Tasks for this exercise:
**1.** In the excerpt on Mr Rudd's summit, where did he announce the summit?
**2.** Continue the excerpt on Mr Rudd's summit from its final paragraph.

----- Page excerpt -----

Each of the 10 groups of 100 ideas people will tackle a specific challenge outlined by the Government. These are productivity; infrastructure and the digital economy; population, sustainability and climate change; rural Australia; health; families and communities; the future of indigenous Australia; the arts; the structure of government; and Australia's future in the region and the world.

Talents and energies

"It's time for the nation to come together, to bring forth all of our ideas, talents and energies to deal with this nation's long-term challenges," Mr Rudd said, announcing his summit in Canberra.

"It's time to shake the tree a bit and see what the nation's got to offer."

Mr Rudd has promised that the "usual suspects" won't be coming - which means no union secretaries, no industry group representatives and no lobby groups.

----- Listed entries -----

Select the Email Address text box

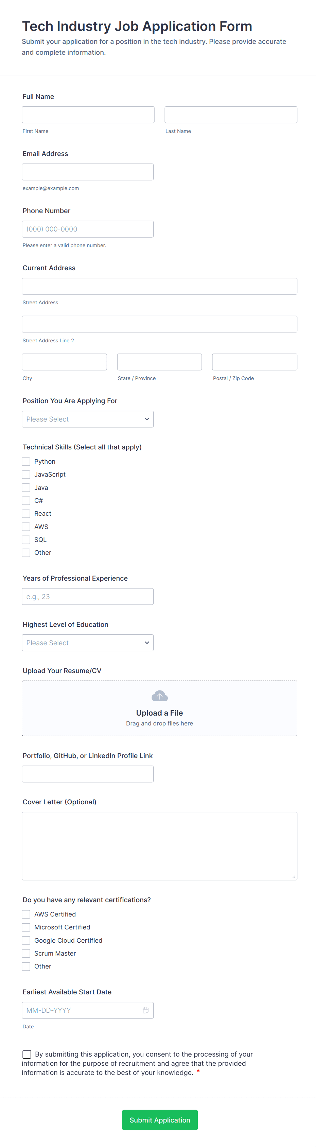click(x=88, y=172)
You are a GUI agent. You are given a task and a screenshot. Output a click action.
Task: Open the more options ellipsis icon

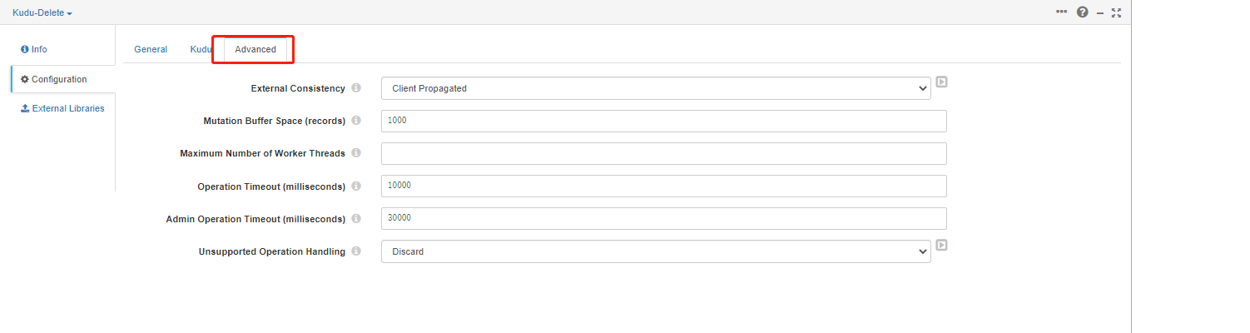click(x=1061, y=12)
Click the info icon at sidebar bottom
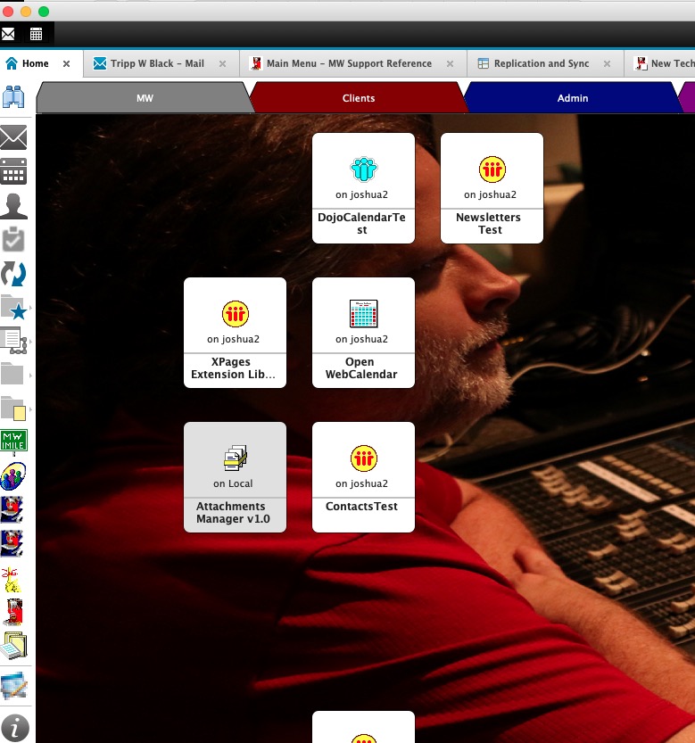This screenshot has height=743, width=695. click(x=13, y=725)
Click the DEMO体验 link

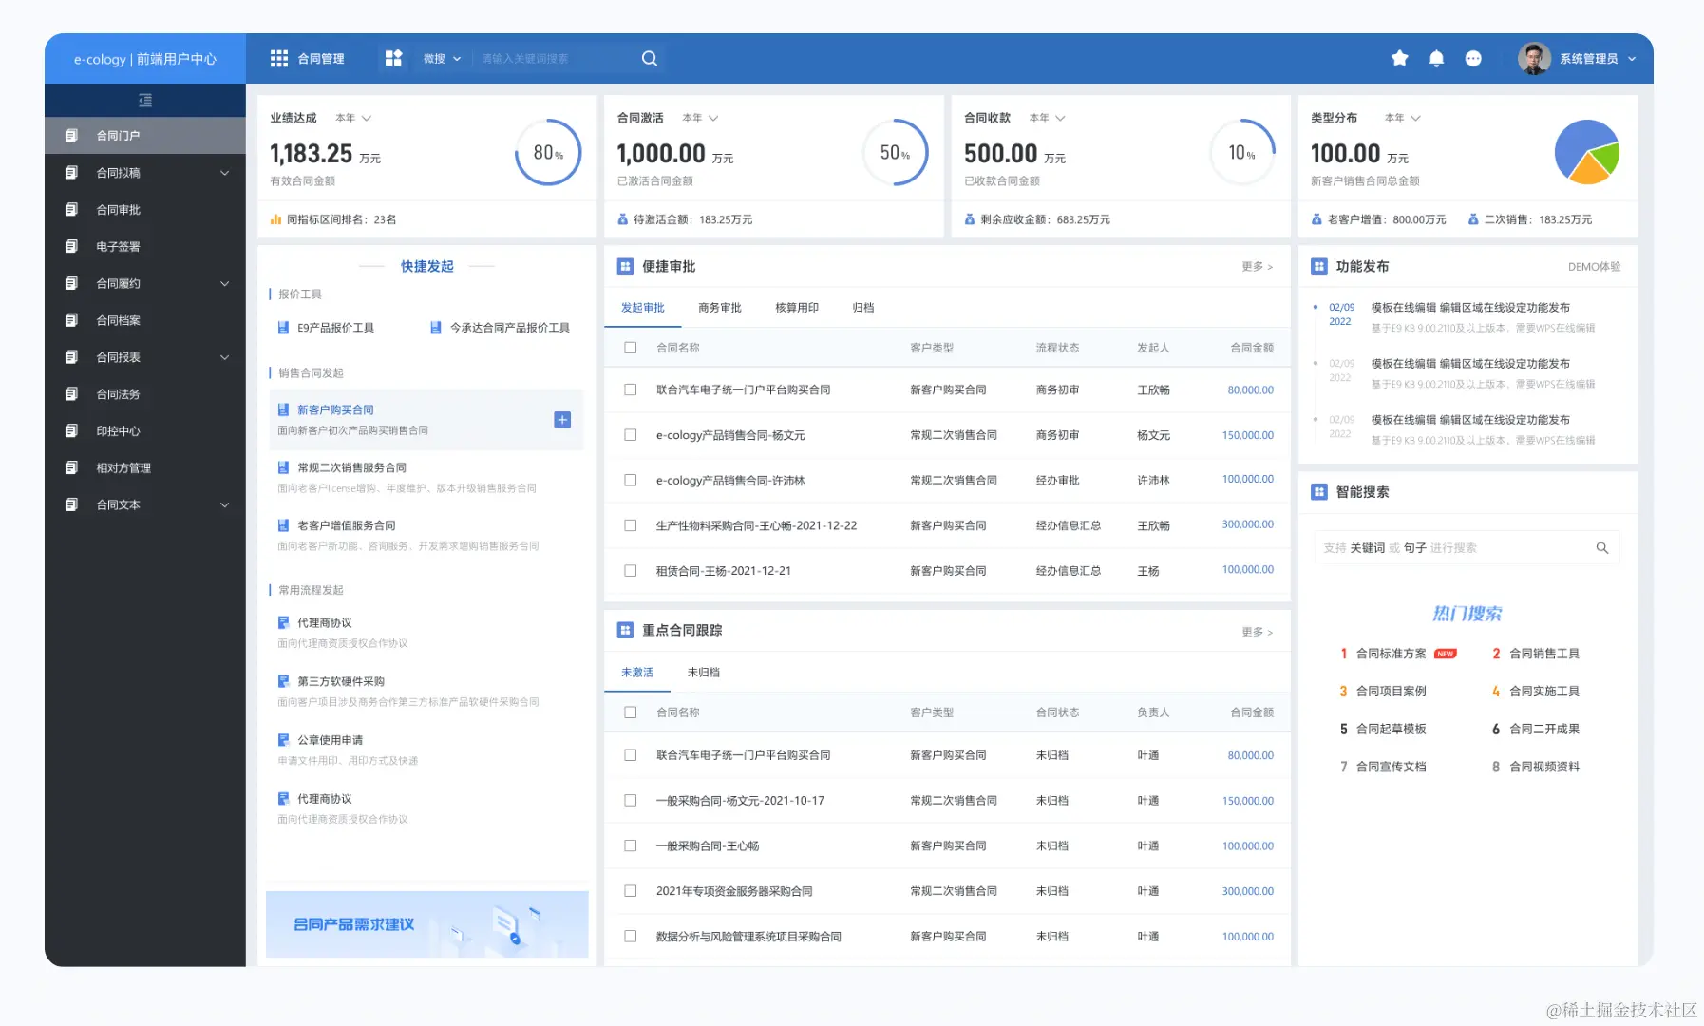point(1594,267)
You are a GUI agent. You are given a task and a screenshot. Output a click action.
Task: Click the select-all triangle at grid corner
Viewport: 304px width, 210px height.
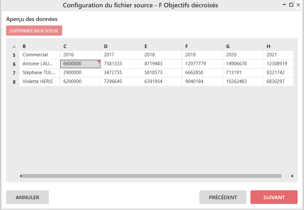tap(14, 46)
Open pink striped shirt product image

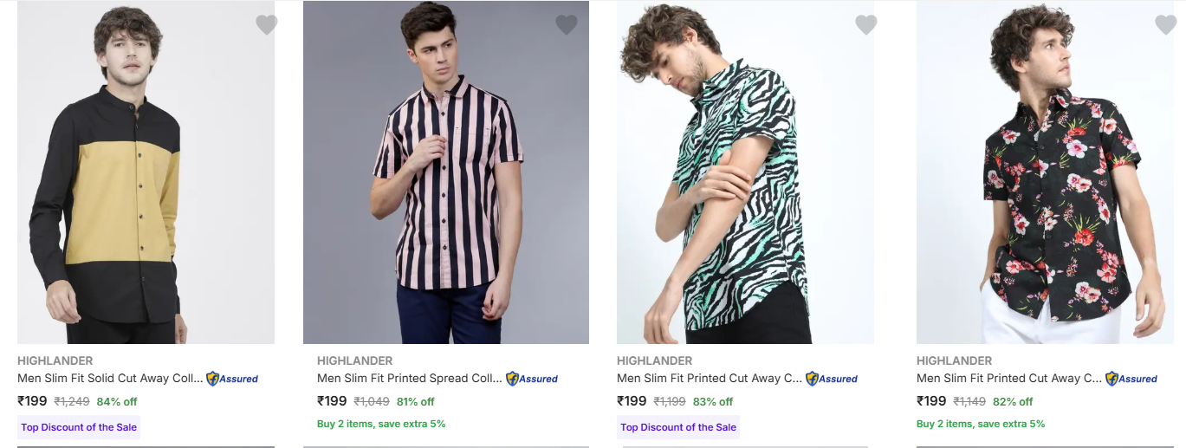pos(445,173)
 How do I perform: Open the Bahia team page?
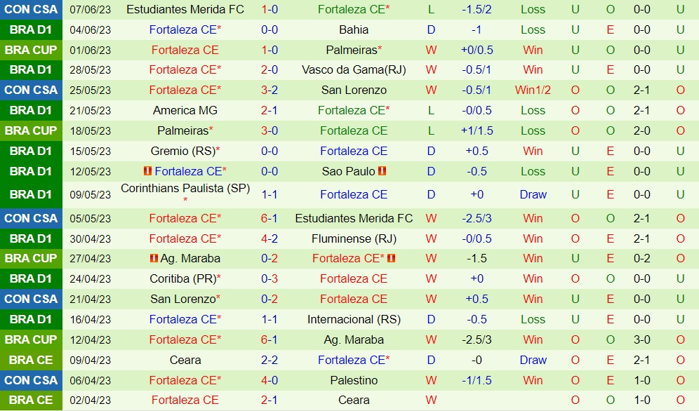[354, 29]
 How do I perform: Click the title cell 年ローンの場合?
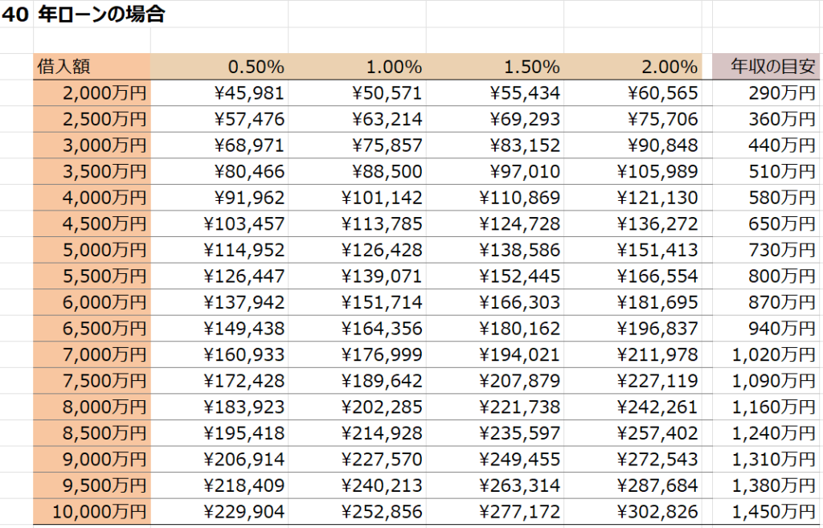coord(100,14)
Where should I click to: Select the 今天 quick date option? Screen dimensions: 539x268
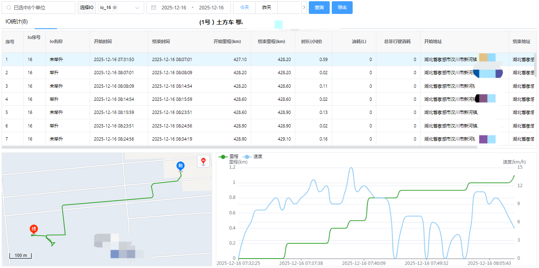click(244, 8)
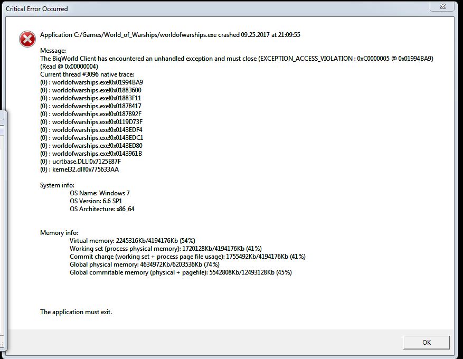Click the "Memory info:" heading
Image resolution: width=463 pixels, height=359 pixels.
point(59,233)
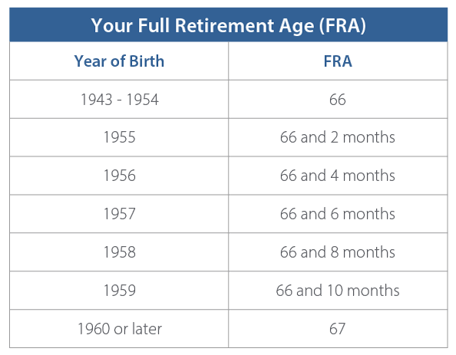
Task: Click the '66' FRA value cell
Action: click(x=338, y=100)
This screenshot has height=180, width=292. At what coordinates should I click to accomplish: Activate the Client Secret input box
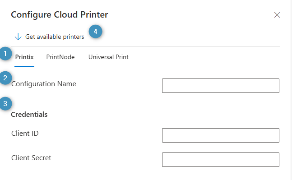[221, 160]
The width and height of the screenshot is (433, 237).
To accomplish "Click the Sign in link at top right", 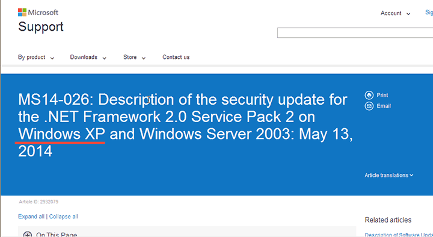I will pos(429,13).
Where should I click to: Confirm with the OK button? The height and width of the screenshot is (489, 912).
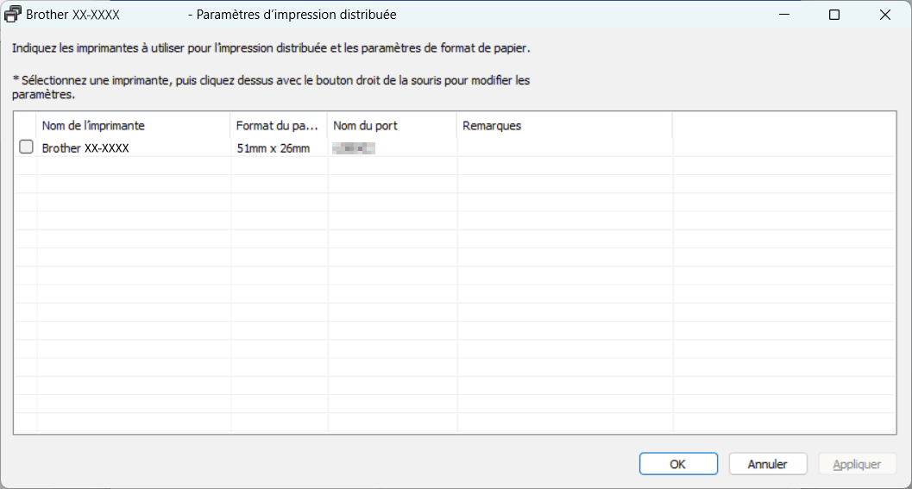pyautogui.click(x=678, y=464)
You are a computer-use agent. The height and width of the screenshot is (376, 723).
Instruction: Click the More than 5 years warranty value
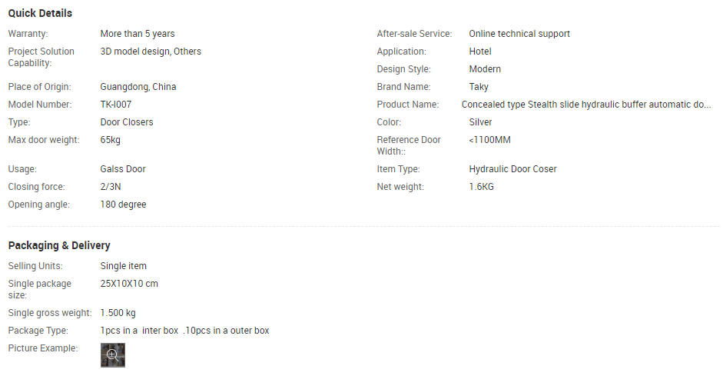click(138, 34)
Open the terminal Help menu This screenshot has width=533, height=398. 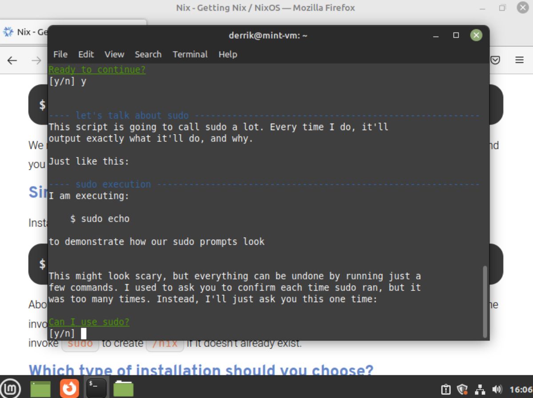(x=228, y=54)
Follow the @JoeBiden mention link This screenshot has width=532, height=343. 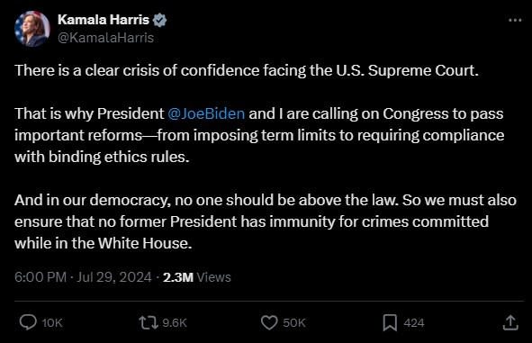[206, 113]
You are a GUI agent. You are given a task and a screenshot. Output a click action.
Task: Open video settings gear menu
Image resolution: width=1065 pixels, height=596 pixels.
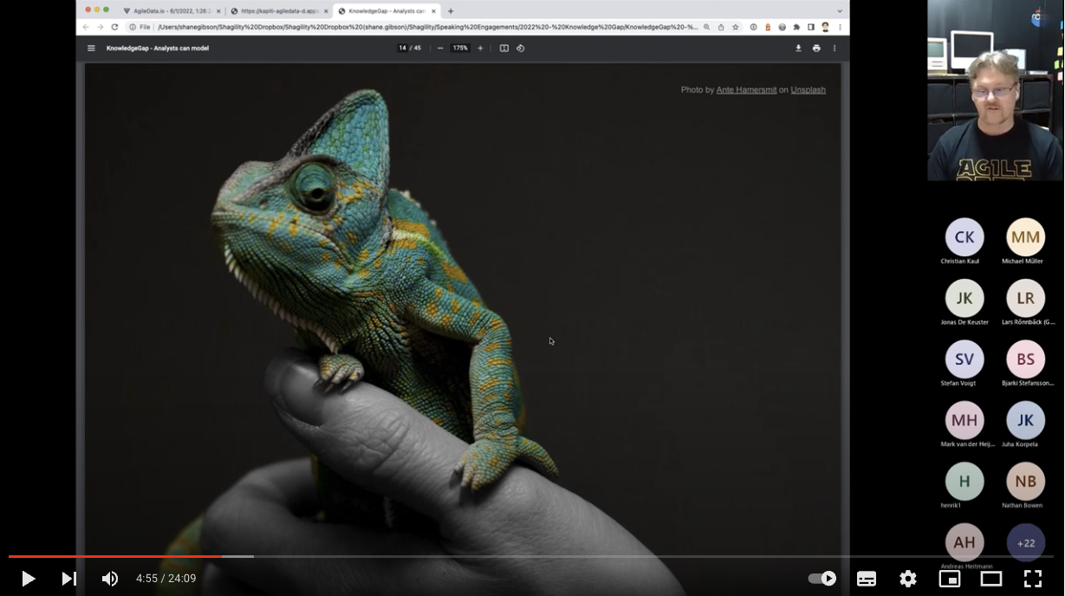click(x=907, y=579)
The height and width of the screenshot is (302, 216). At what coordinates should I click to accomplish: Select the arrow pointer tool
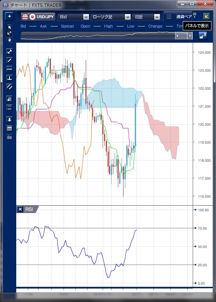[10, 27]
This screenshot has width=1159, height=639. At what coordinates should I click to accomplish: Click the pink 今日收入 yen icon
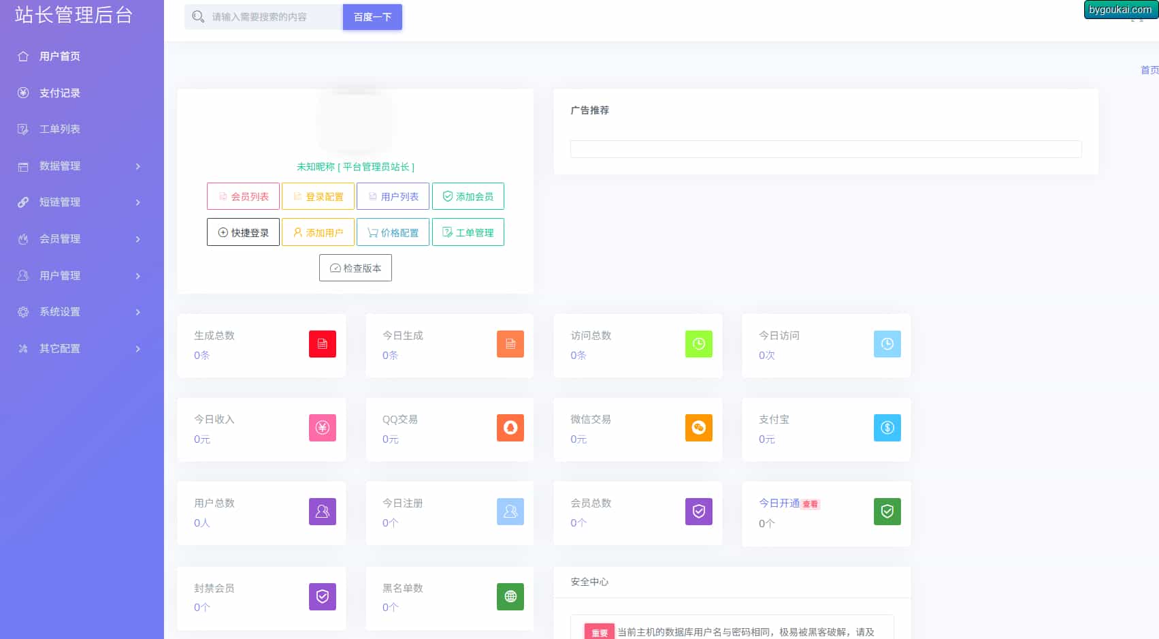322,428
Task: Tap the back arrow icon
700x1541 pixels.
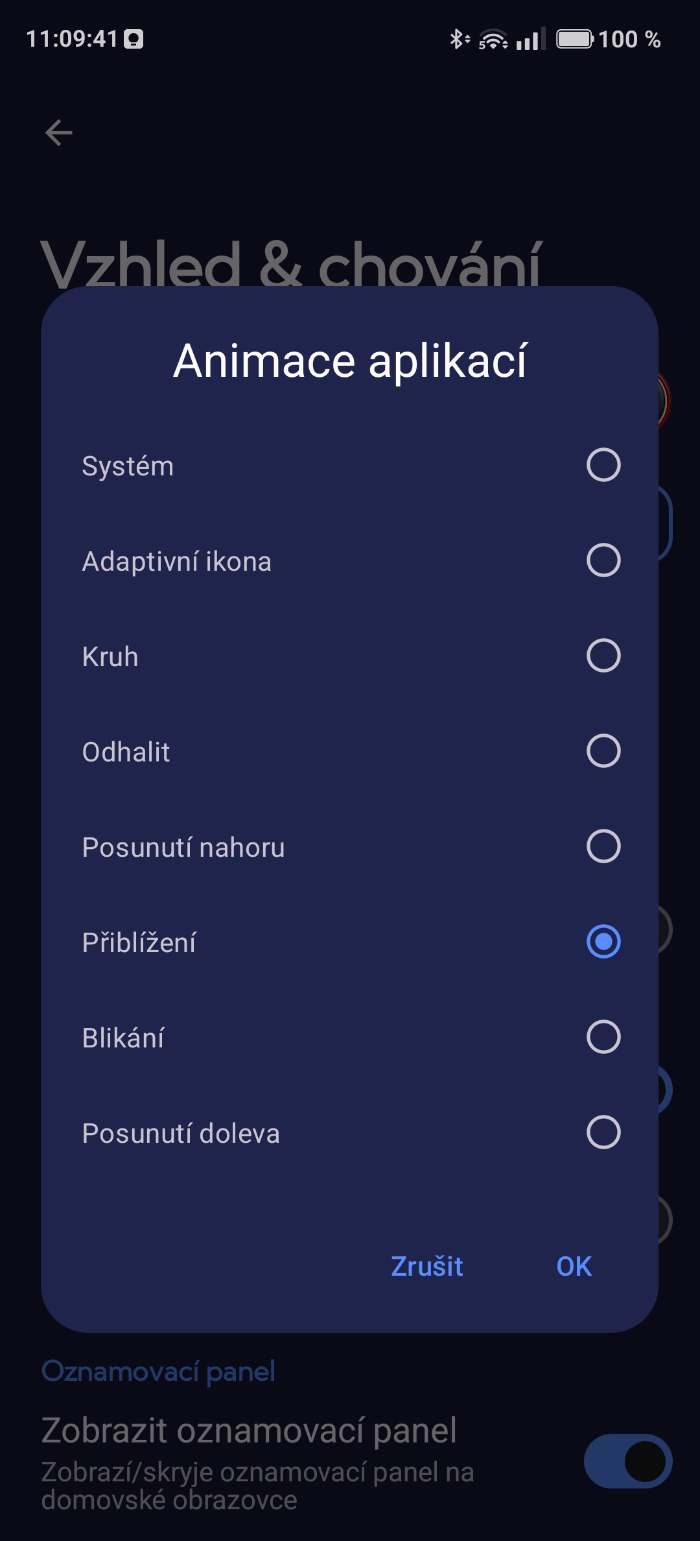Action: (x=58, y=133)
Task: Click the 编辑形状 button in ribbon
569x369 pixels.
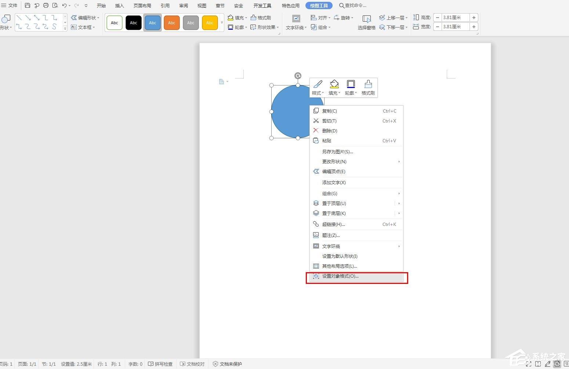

-----

Set of answers:
**1.** In Canberra.

**2.**
Those who will be chosen to come will be people who have excelled in their particular fields and who have good ideas on offer, according to the PM.

In part, the "shaking of the tree" for ideas is a concession that the Howard Government had left the country running reasonably smoothly.

It may also be an acknowledgement that Mr Rudd's platform for government was in fact quite thin.

Apart from winding back WorkChoices over the coming five years, a staged withdrawal from Iraq and ratifying Kyoto, Mr Rudd's agenda was deliberately modest.

But now he is in government he has to be seen to be doing something, particularly with dark economic clouds gathering on the horizon.

The Rudd 2020 Summit is reminiscent of the economic summit Bob Hawke initiated when he became Labor Prime Minister in 1983 and which he used to form a "consensus" to enact measures to reform the economy.

The 1983 summit brought together business, unions and government in an unprecedented atmosphere of goodwill, which produced some tangible results during the early years of the Hawke Government.

But, unlike Hawke, the Rudd Government has not inherited a divided country, a recession, outdated economic and finance regulations or high government debt. Rather, it has an economy which is running "too well" and a fairly serious inflation problem.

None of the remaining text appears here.